Spark and R with sparklyr


One of the frustrations in data science is when the size of a problem crosses from being manageable on a laptop or a single server to being too big to fit in memory or taking too long to process. This often involves switching to a completely different environment and even a different language.

Apache Spark is the leader for distributed in-memory data analysis. It comes with advanced machine-learning modules and has interfaces with Scala, Python, and R. The SparkR project brings much of Spark’s capabilities to R but is still missing many of the machine-learning tools available with Python or Scala.

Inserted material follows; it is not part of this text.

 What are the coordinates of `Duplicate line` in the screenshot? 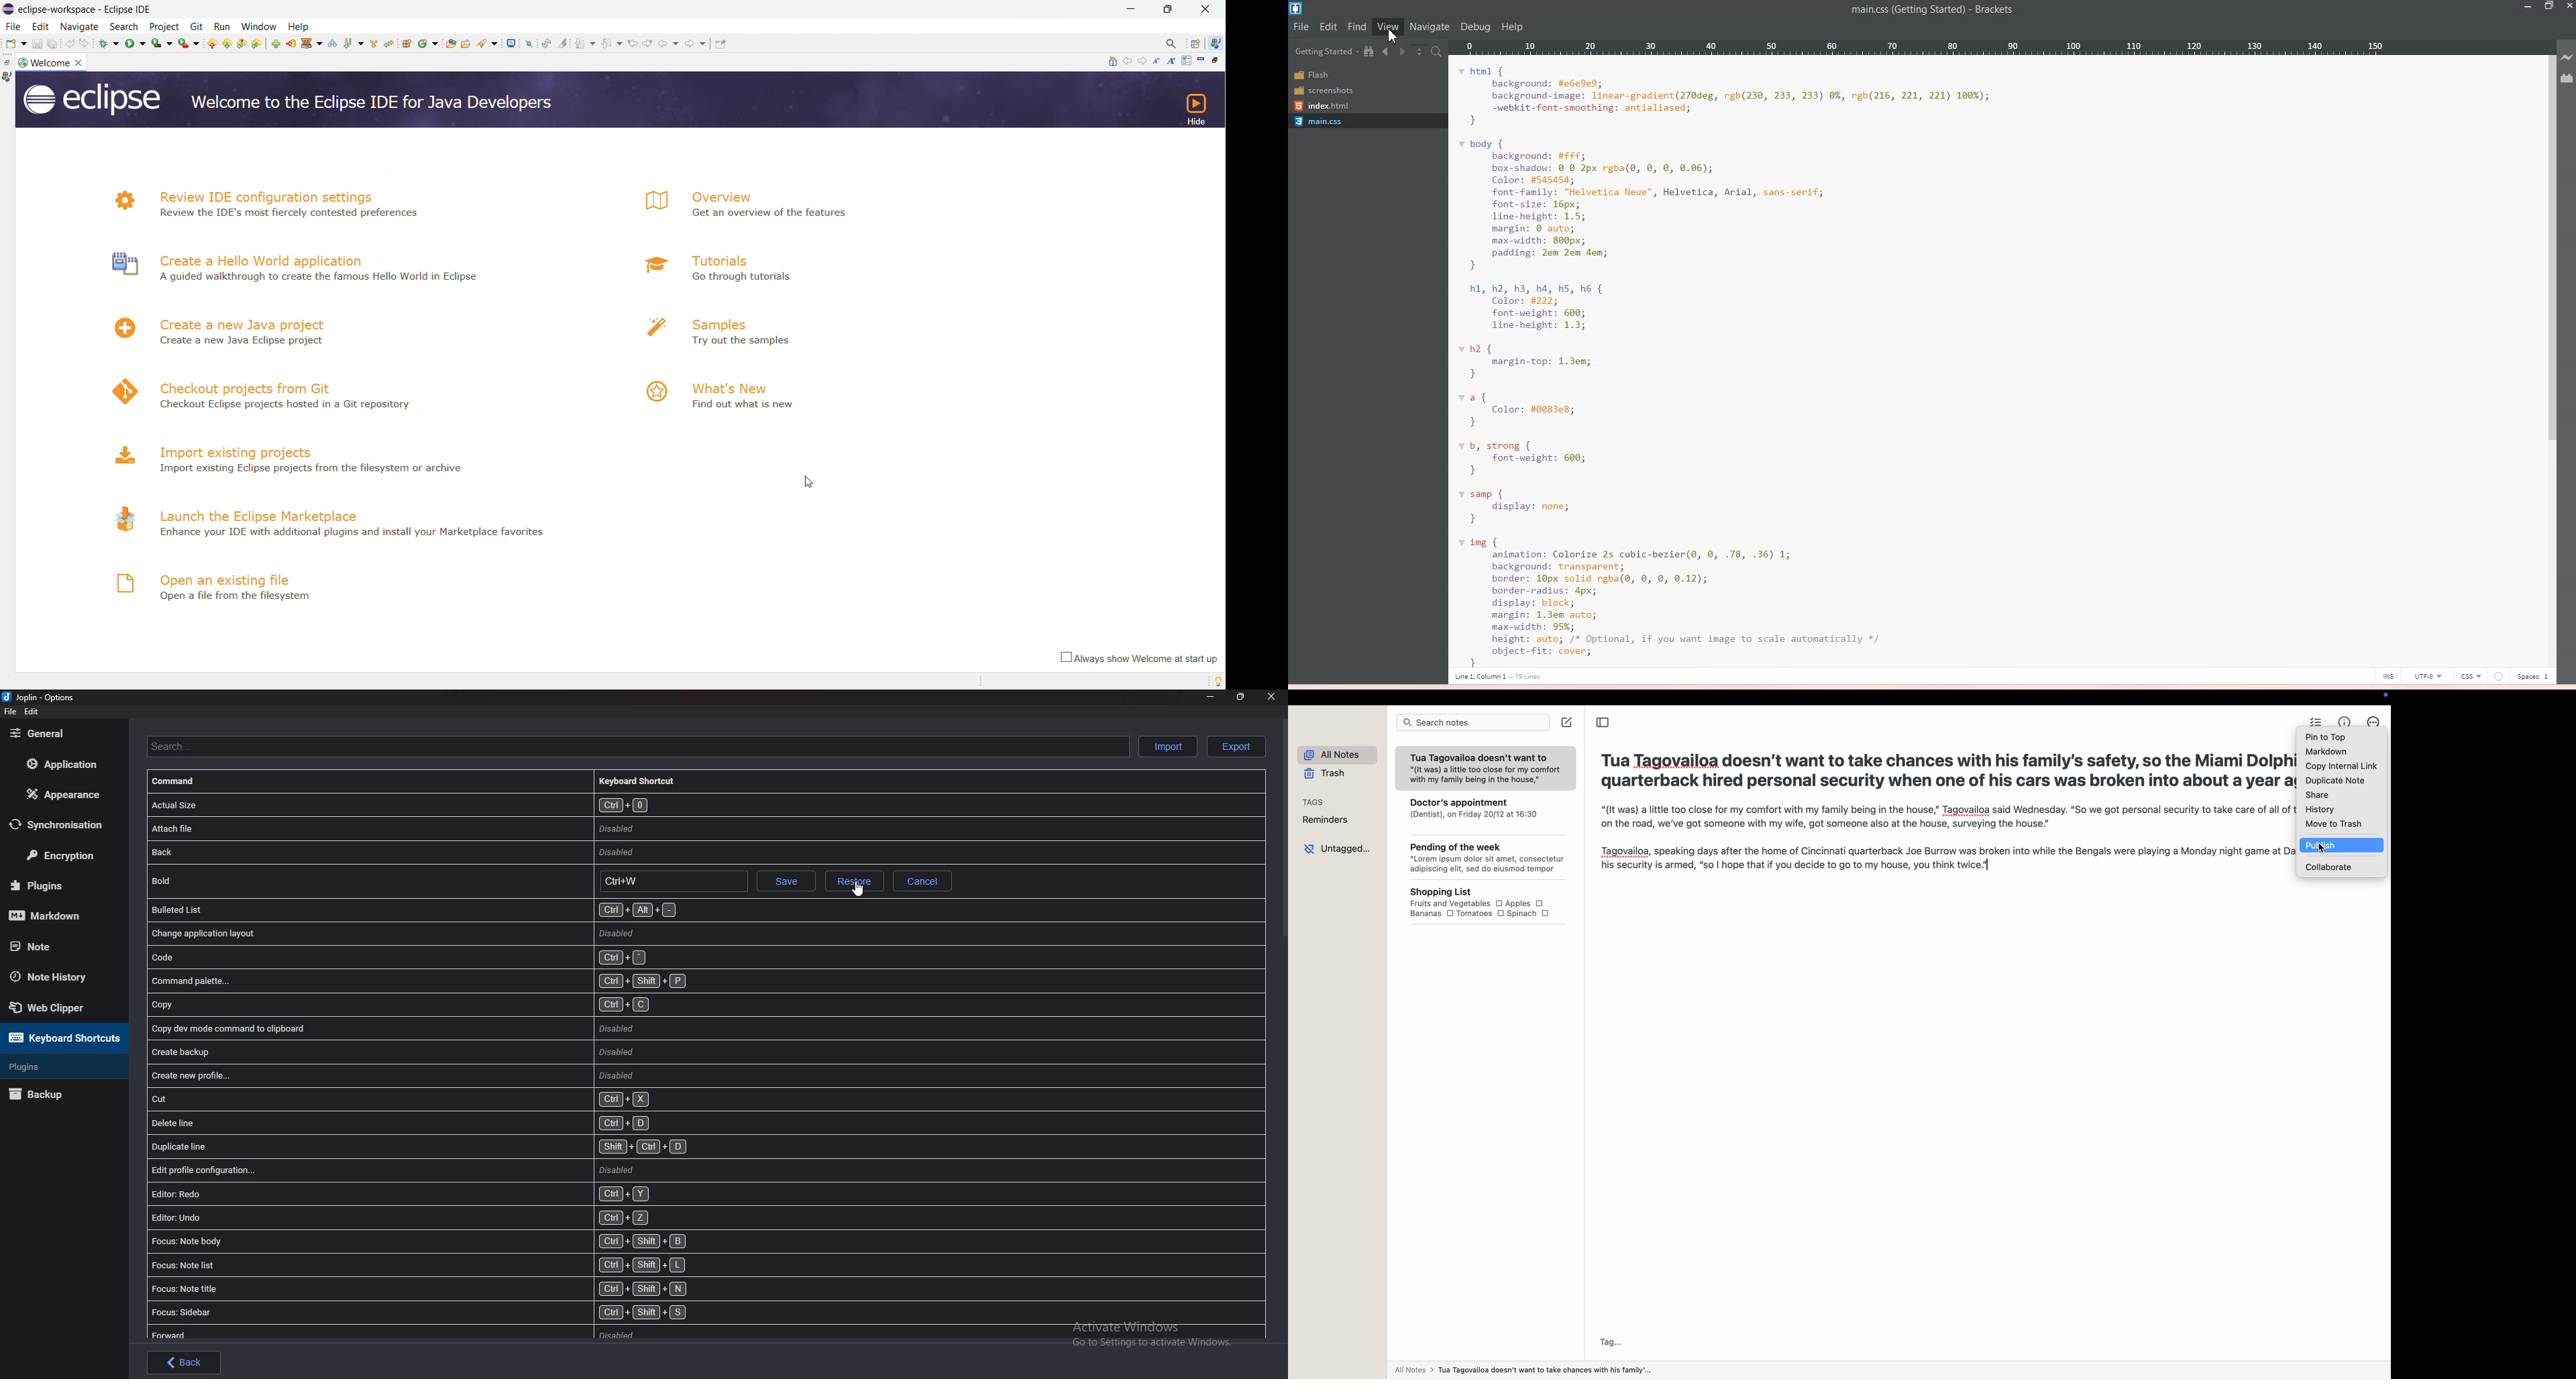 It's located at (421, 1146). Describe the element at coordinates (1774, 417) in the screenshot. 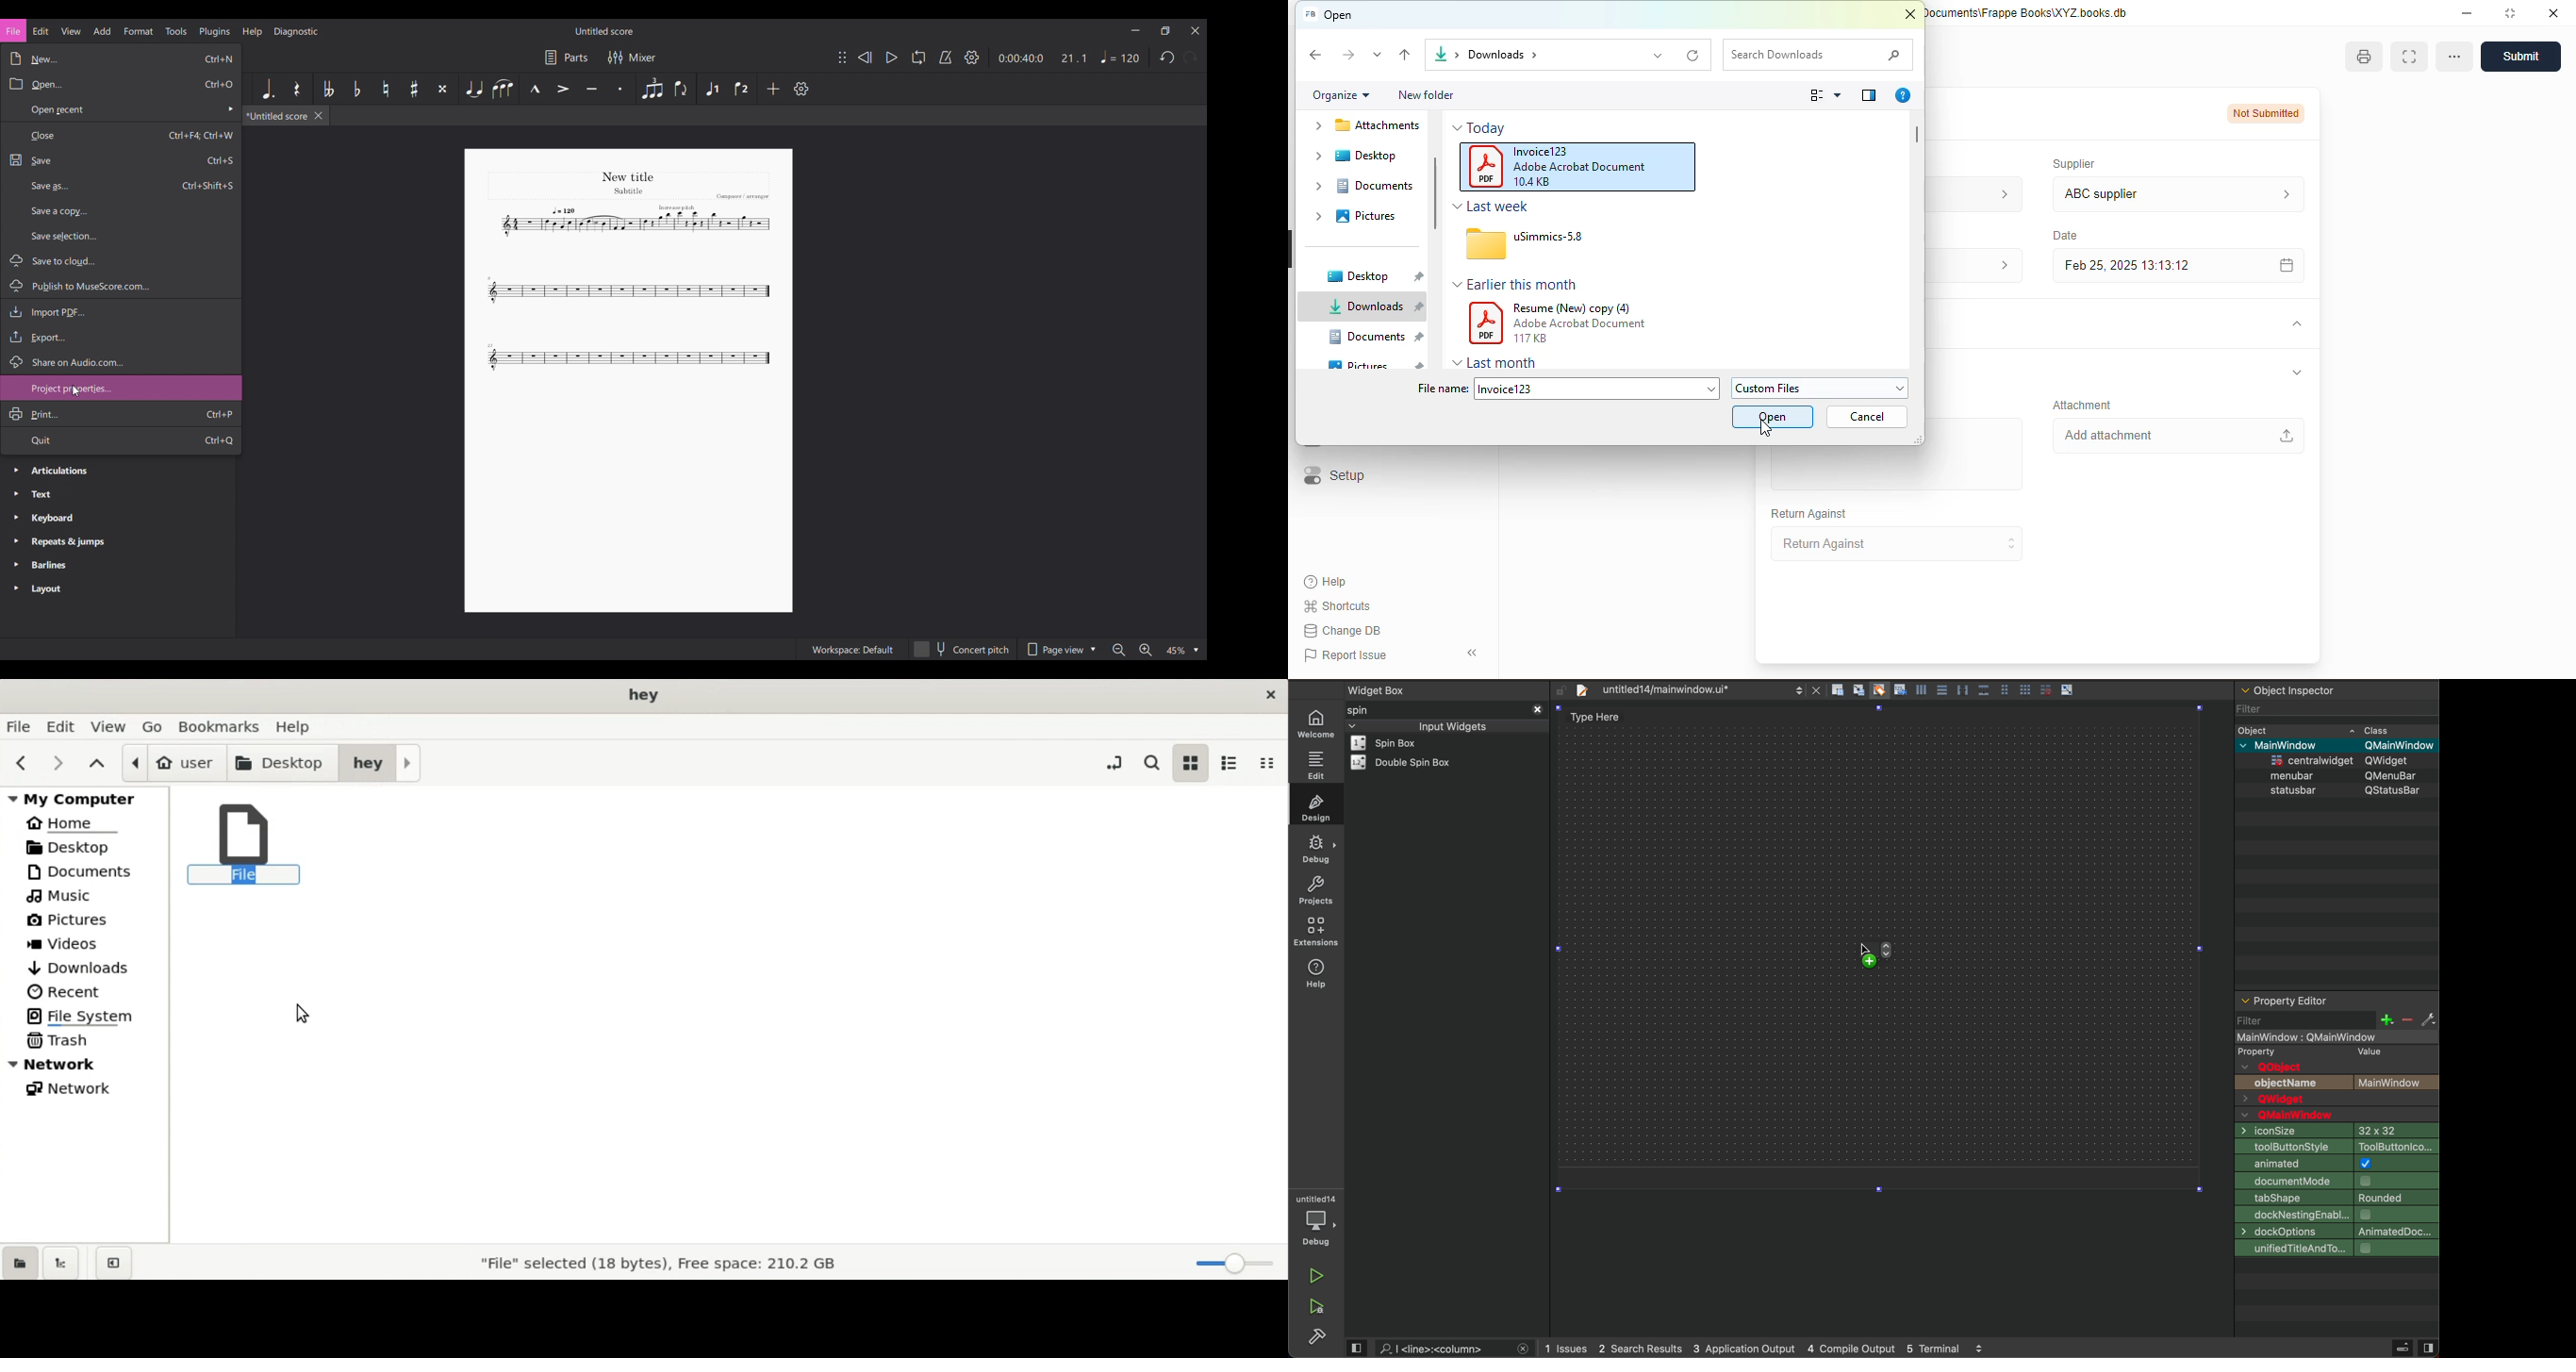

I see `open` at that location.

In late 2016 RStudio released the sparklyr package to provide tighter integration with RStudio IDE and Spark. Sparklyr provides a backend to the commonly used dplyr package, allowing R users who are familiar with dplyr to continue using this interface, and it provides much more in terms of machine learning and feature transformations through Spark's MLlib.

This workshop will offer an overview of Apache Spark and the types of problems it can solve before walking you through hands-on examples covering the basics of working with distributed data, data manipulation, and machine learning. You’ll leave with everything you need to seamlessly scale your R data analysis to a distributed environment—without learning a entirely new language.

The workshop will be delivered using RStudio Server in the cloud with Spark infrastructure provided by us. Attendees will only require a laptop with a modern browser and wifi connectivity. Basic R knowledge is required.


Doug is a Senior Data Scientist at Mango Solutions. A statistical physicist by training, he now practices and teaches a wide range of data science disciplines from machine learning pipelines to graph theory.